AIM OF THE TASK: Once you find the line with "648x324 pixels.", transcribe it and all the lines that follow to the end of the data, exactly as written; skip any pictures.

PROVIDED ENTRIES Block Start

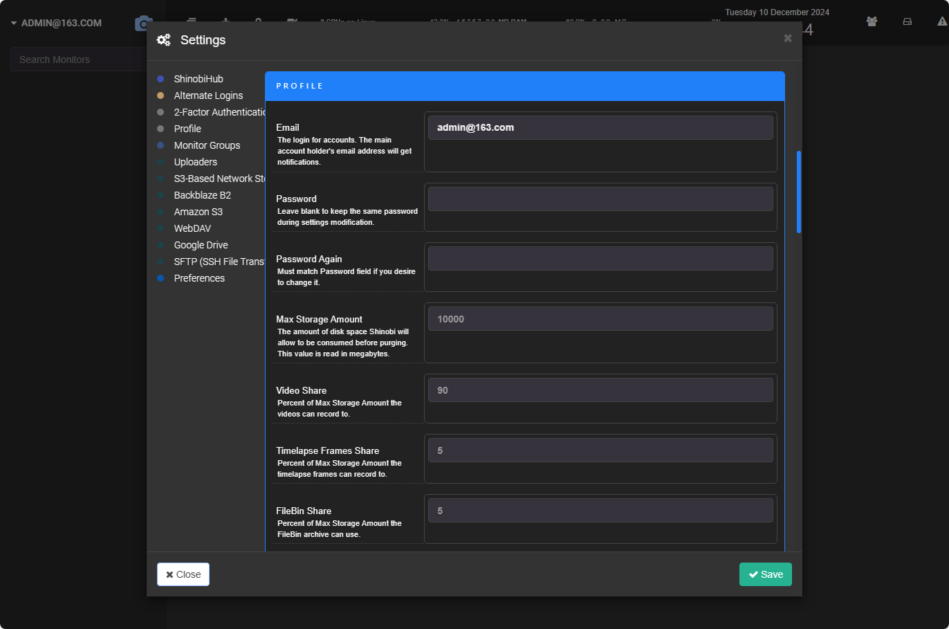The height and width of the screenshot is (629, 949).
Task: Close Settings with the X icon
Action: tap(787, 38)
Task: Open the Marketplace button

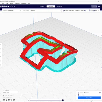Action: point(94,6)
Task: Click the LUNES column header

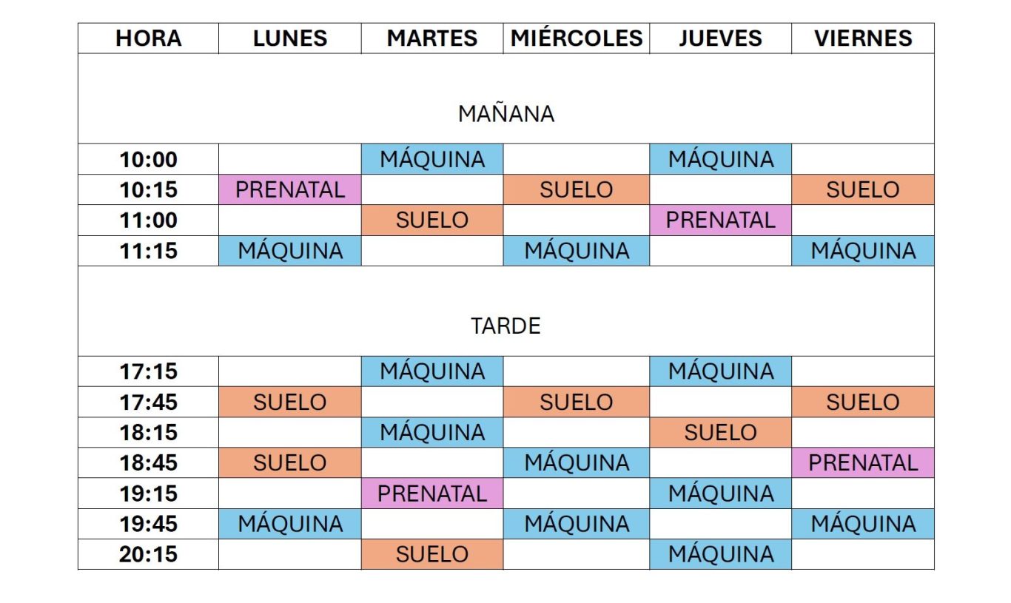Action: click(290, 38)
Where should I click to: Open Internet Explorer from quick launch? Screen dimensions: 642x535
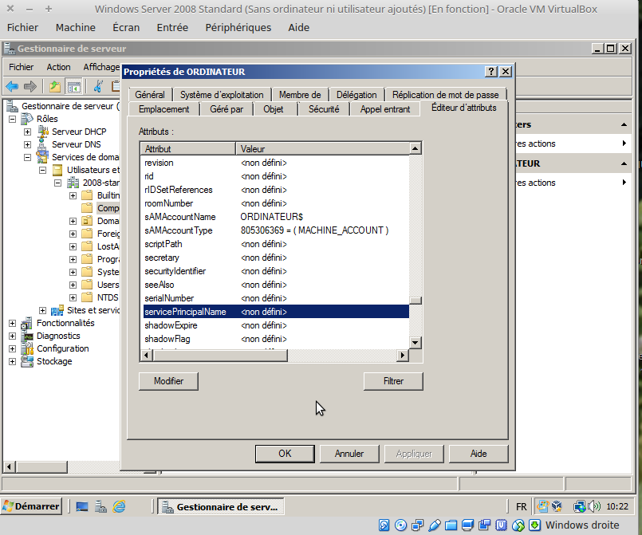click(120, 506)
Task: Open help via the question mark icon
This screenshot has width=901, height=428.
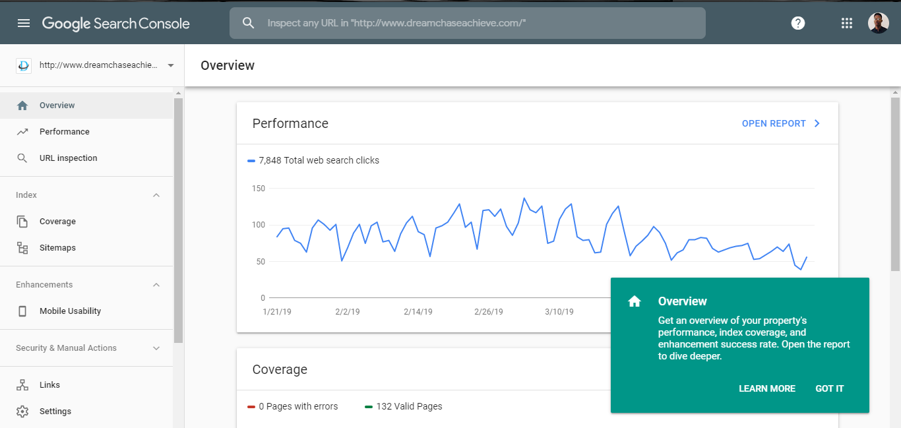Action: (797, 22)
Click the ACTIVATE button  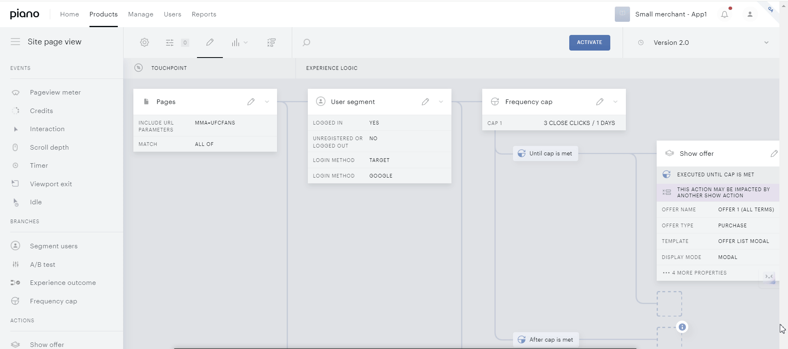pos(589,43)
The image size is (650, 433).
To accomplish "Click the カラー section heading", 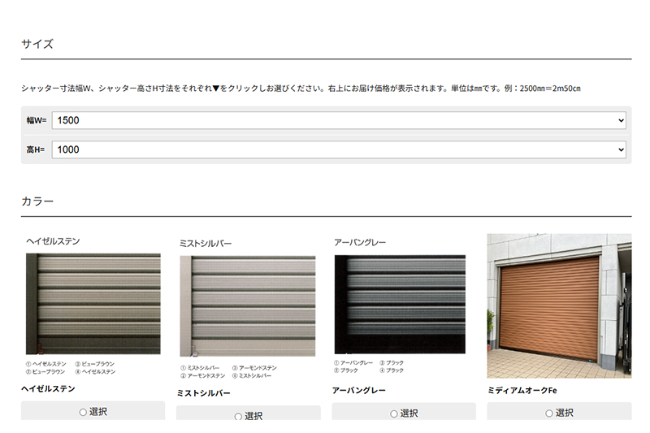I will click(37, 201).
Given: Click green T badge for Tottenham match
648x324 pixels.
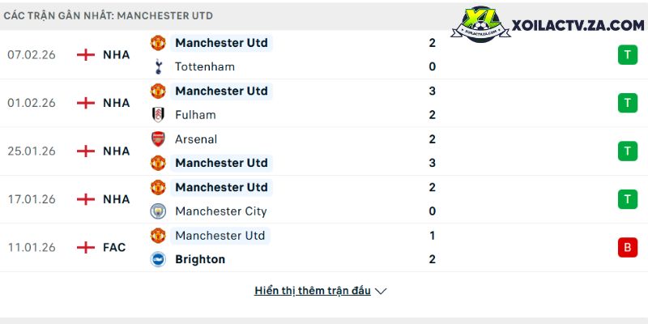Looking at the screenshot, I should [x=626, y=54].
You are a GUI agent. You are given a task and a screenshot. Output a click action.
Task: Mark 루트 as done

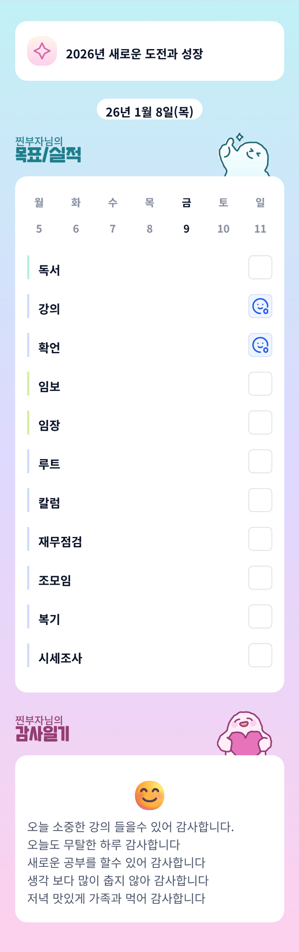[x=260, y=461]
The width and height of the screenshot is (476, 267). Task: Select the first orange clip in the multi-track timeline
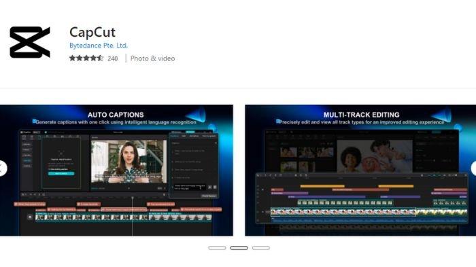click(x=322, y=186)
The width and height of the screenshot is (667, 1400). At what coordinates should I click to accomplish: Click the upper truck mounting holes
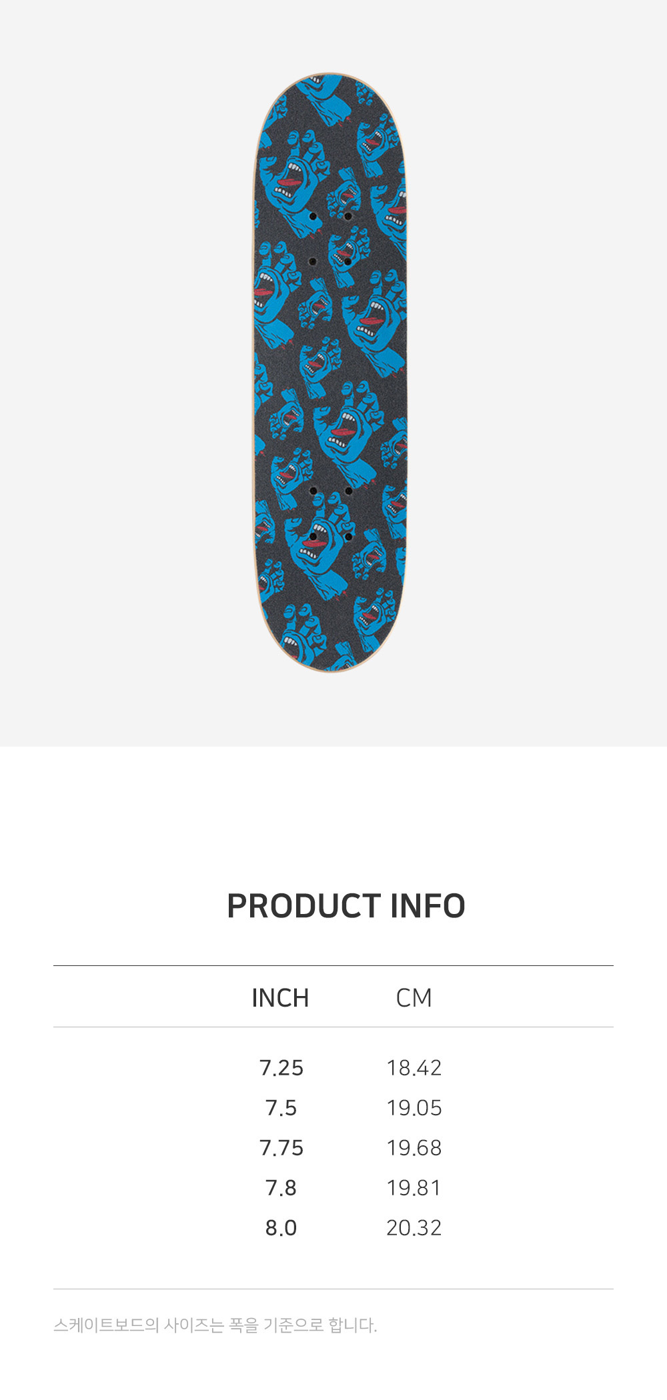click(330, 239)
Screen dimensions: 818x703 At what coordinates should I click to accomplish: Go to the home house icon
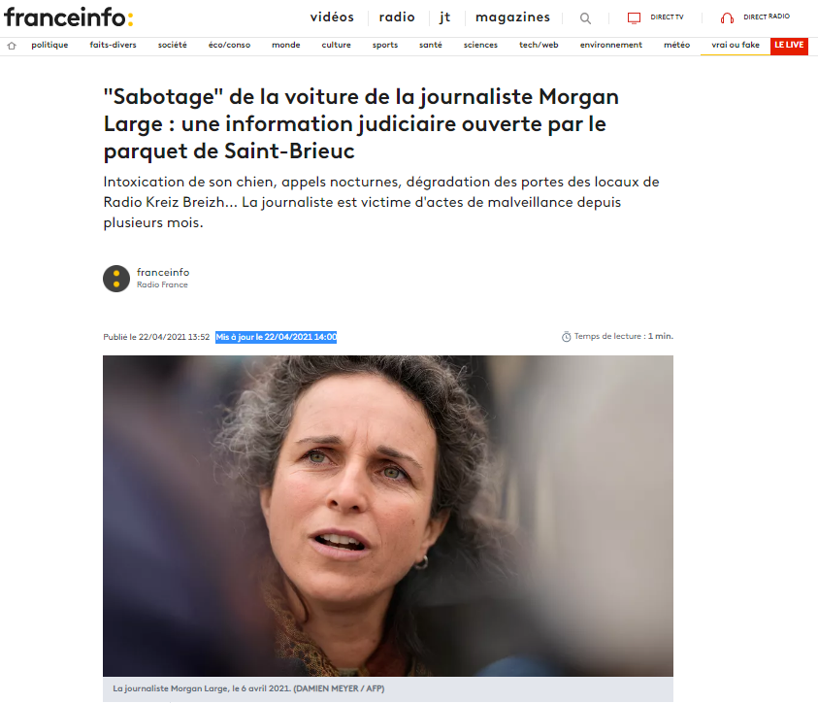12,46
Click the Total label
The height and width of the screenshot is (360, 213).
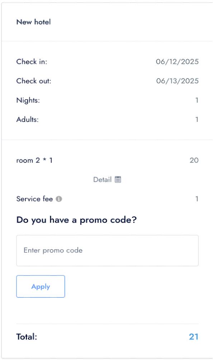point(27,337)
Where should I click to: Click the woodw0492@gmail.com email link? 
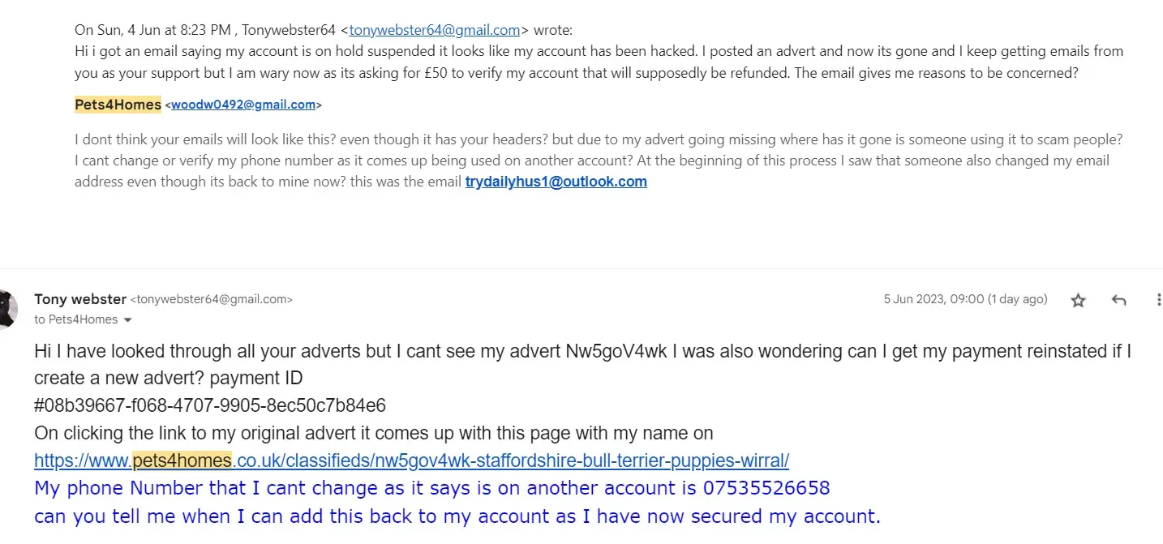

PROVIDED ENTRIES Block End

REPLY TO THE TASK:
648x324 pixels.
Looking at the screenshot, I should [x=626, y=54].
You are a GUI agent. You are given a task and a screenshot. Output a click action.
Task: Mark 루트 as done

[x=260, y=461]
The width and height of the screenshot is (476, 267). Task: Select the first orange clip in the multi-track timeline
click(x=322, y=186)
The width and height of the screenshot is (667, 1400). At what coordinates should I click to accomplish: Click the upper truck mounting holes
click(330, 239)
Screen dimensions: 818x703 At what coordinates should I click to accomplish: Go to the home house icon
12,46
Click the Total label
The height and width of the screenshot is (360, 213).
point(27,337)
Where should I click to: Click the woodw0492@gmail.com email link? 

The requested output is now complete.